Quotes by Margaret Sanger

“Woman must have her freedom, the fundamental freedom of choosing whether or not she will be a mother and how many children she will have. Regardless of what man's attitude may be, that problem is hers - and before it can be his, it is hers alone.”

“She goes through the vale of death alone, each time a babe is born. As it is the right neither of man nor the state to coerce her into this ordeal, so it is her right to decide whether she will endure it.”

“Diplomats make it their business to conceal the facts.”

“The most merciful thing that a family does to one of its infant members is to kill it.”

“The submission of her body without love or desire is degrading to the woman's finer sensibility, all the marriage certificates on earth to the contrary notwithstanding.”

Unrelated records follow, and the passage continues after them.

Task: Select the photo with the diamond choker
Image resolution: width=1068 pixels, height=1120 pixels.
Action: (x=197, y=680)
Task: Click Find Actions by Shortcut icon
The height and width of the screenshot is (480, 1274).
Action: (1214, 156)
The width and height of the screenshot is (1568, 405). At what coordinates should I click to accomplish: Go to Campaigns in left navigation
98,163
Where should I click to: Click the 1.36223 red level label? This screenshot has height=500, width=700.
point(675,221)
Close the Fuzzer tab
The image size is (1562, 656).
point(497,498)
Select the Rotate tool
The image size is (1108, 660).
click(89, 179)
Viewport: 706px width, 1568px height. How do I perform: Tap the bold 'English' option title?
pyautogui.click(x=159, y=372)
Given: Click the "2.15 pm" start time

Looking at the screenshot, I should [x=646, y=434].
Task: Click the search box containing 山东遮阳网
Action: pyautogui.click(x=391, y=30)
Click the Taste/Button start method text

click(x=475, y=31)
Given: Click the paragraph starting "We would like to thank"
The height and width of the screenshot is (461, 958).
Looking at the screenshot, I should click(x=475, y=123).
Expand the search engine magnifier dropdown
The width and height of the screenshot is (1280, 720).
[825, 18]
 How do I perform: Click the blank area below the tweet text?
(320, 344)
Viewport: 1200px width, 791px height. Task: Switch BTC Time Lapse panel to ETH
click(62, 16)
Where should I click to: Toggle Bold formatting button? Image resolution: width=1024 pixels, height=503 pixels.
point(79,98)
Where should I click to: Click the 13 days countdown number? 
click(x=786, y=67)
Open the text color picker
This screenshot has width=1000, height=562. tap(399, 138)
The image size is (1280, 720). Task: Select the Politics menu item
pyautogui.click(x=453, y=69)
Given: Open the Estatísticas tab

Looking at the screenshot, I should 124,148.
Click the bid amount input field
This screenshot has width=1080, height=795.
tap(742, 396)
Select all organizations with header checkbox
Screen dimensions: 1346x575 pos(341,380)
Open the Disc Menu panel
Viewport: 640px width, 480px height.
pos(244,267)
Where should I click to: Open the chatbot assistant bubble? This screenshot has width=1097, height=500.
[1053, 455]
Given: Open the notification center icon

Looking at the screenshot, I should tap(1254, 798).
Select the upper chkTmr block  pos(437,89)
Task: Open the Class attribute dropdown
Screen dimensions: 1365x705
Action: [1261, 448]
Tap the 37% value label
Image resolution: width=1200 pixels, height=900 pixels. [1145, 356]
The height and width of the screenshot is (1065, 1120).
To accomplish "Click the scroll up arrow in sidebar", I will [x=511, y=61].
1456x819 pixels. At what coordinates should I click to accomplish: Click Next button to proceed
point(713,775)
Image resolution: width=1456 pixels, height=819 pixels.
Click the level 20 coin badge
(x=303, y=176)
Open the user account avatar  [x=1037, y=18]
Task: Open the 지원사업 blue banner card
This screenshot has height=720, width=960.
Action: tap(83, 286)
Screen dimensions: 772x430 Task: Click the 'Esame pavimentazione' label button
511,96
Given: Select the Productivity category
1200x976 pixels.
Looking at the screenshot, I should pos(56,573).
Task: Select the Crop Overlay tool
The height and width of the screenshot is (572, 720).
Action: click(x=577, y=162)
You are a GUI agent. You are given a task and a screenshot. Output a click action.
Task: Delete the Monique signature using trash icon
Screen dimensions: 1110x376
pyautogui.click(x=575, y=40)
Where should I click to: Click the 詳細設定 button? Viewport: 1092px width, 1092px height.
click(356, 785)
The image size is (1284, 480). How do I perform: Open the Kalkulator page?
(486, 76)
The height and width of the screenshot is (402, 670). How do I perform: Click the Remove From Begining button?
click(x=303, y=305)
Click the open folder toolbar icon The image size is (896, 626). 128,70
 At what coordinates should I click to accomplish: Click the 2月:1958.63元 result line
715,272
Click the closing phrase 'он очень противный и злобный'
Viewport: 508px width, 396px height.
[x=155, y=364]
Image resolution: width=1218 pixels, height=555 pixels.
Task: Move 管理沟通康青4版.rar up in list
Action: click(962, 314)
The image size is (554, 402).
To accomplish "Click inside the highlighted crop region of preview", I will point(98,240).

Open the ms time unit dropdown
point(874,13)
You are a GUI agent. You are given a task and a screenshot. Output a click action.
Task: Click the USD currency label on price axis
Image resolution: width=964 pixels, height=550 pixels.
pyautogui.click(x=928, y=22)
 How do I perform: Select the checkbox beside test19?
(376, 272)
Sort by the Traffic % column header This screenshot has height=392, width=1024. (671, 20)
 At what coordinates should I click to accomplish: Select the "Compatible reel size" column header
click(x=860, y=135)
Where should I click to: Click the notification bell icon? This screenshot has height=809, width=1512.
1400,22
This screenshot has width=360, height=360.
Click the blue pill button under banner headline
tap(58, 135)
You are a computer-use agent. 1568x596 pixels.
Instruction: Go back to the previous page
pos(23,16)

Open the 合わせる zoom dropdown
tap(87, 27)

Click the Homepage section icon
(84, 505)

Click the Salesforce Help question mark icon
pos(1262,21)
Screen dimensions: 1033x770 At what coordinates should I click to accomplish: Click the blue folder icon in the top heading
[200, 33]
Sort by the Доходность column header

“Against the State, against the Church, against the silence of the medical profession, against the whole machinery of dead institutions of the past, the woman of today arises.”

“When motherhood becomes the fruit of a deep yearning, not the result of ignorance or accident, its children will become the foundation of a new race.”

“War, famine, poverty and oppression of the workers will continue while woman makes life cheap. They will cease only when she limits her reproductivity and human life is no longer a thing to be wasted.”

“Women of the working class, especially wage workers, should not have more than two children at most. The average working man can support no more and and the average working woman can take care of no more in decent fashion.”